*Source material:*
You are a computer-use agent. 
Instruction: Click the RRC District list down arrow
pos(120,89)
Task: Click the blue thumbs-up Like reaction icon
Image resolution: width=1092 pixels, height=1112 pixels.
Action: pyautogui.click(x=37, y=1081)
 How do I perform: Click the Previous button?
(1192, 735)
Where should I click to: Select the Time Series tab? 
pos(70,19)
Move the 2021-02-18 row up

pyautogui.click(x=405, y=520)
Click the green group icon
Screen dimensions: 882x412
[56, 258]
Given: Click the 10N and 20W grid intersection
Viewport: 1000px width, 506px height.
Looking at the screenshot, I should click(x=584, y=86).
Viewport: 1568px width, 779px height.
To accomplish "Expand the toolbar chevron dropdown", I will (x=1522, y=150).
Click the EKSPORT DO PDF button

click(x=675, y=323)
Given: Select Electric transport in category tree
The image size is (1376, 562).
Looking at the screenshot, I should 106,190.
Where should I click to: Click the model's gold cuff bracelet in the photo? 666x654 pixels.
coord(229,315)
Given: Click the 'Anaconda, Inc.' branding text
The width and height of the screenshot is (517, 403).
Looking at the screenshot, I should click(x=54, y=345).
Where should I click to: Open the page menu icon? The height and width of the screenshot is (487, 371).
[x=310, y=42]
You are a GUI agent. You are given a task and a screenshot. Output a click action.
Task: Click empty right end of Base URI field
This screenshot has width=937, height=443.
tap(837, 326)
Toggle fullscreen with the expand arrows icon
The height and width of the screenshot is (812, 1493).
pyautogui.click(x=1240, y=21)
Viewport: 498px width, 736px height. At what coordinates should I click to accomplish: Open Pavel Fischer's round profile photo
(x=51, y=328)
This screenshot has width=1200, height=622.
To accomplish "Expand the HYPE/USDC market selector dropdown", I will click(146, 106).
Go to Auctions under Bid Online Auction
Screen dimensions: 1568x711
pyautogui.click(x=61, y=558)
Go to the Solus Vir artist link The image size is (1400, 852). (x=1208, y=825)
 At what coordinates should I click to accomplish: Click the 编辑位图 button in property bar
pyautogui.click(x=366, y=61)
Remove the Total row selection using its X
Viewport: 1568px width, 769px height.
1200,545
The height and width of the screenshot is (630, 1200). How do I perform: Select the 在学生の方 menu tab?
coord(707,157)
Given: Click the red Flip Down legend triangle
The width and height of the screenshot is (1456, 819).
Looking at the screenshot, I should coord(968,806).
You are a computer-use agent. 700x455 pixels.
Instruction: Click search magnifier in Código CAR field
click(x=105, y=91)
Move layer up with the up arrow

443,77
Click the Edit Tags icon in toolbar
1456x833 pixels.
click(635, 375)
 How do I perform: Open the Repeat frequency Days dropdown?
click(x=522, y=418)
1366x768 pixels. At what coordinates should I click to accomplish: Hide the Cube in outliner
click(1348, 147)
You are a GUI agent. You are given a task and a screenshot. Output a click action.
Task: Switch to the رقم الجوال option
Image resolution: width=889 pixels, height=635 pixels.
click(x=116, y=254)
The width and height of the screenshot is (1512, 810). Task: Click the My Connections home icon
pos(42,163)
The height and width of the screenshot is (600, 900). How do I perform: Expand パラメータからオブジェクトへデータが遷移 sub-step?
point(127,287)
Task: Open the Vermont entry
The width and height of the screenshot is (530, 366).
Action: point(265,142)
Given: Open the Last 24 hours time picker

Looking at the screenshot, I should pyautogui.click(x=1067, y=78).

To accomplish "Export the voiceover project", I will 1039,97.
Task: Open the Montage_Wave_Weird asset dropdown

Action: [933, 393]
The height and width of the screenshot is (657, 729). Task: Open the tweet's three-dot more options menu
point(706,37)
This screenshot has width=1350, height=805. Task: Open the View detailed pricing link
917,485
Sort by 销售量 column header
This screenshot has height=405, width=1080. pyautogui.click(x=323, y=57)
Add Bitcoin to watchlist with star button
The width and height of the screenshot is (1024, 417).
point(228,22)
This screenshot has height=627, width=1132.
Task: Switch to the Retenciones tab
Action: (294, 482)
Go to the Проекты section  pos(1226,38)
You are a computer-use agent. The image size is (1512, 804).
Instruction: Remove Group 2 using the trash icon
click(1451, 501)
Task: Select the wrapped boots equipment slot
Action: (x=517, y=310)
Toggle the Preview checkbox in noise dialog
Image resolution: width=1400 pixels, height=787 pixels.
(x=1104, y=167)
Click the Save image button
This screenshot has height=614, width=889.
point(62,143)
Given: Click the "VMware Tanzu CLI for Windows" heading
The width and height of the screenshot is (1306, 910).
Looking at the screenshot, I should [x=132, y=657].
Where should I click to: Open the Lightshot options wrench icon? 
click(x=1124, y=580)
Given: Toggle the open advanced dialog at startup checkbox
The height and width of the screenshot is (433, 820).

*Exercise requirements:* A single number is required: the count of lines in the data above that include the word "agent".

*Solution below:* 5